Stored dataset items
#####
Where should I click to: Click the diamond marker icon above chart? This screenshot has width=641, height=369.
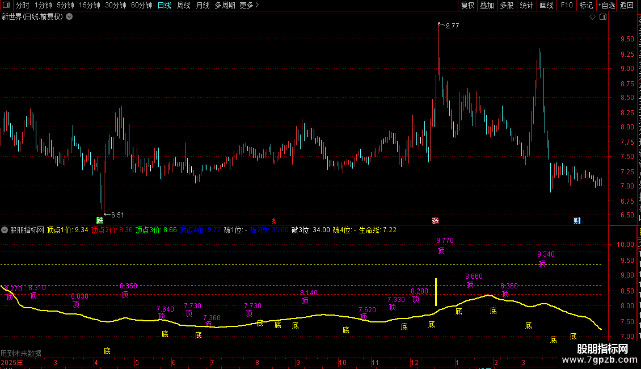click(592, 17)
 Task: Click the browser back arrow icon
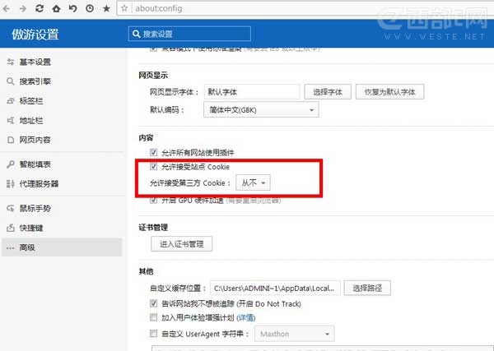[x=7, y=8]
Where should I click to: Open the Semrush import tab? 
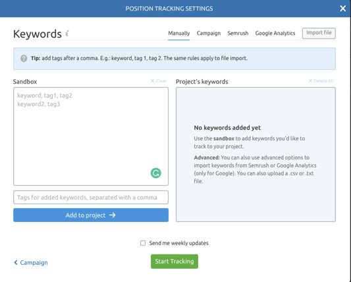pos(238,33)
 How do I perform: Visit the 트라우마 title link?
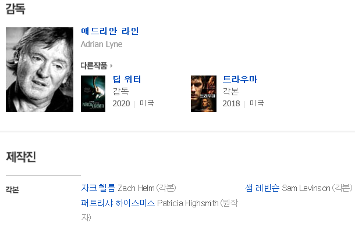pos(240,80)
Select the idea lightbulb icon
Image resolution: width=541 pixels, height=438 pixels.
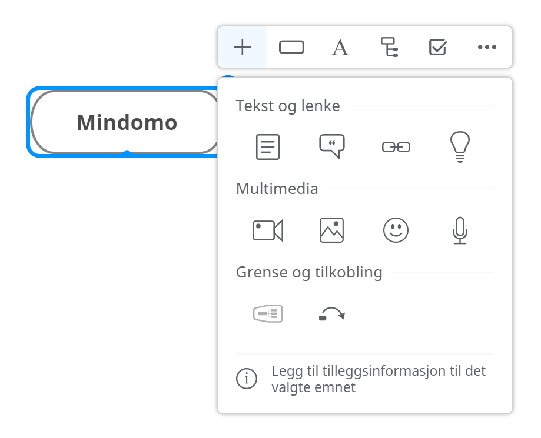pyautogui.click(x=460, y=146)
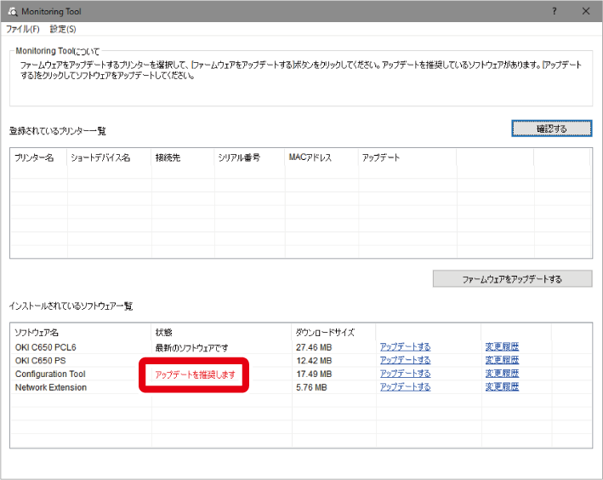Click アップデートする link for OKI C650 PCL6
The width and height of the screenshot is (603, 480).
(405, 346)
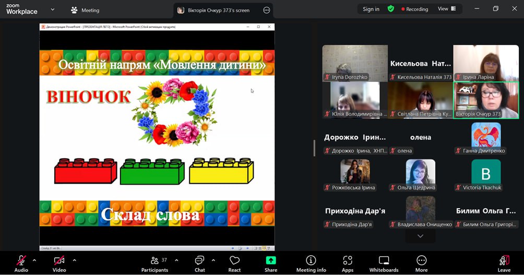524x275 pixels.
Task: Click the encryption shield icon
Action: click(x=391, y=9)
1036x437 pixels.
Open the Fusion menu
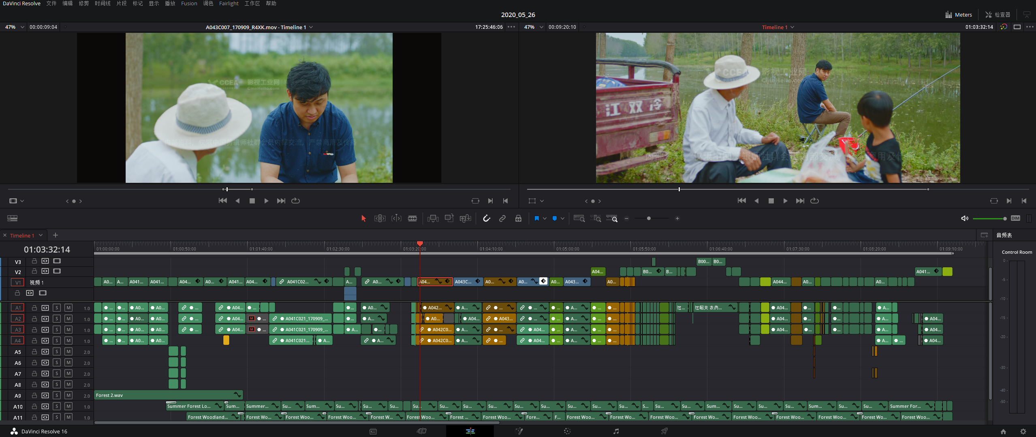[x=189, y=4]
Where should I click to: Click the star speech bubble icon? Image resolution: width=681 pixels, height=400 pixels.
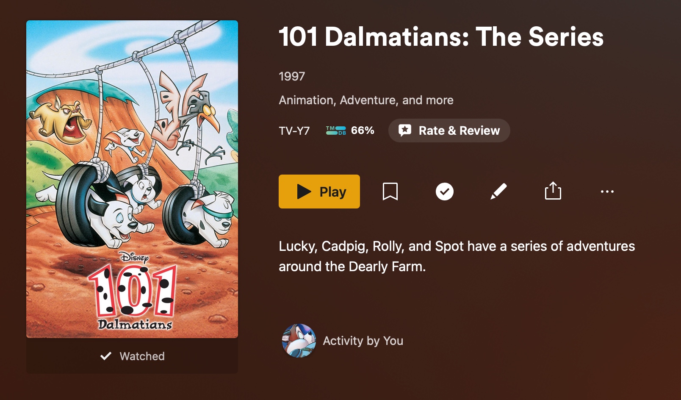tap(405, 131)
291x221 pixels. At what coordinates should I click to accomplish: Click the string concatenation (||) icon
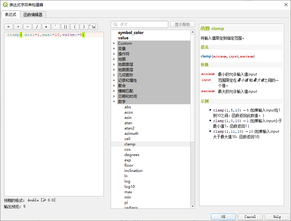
#####
▸ ACTIVITY
You are asked to output the records precisely as they appear, minus any pictures.

▸ EXERCISE RESPONSE
Where should I click to: Click the diamond marker icon above chart? This screenshot has width=641, height=369.
click(592, 17)
 Task: Click the browser back arrow icon
[x=7, y=8]
Where should I click to: Open the Semrush import tab? 
pos(238,33)
 How do I perform: Visit the 트라우마 title link?
pos(240,80)
Select the idea lightbulb icon
Image resolution: width=541 pixels, height=438 pixels.
pyautogui.click(x=460, y=146)
Click アップデートする link for OKI C650 PCL6
The width and height of the screenshot is (603, 480).
(405, 346)
524x275 pixels.
Task: Click the encryption shield icon
Action: click(x=391, y=9)
1036x437 pixels.
Open the Fusion menu
[x=189, y=4]
Where should I click to: Click the star speech bubble icon? Image resolution: width=681 pixels, height=400 pixels.
tap(405, 131)
291x221 pixels. At what coordinates should I click to accomplish: Click the string concatenation (||) icon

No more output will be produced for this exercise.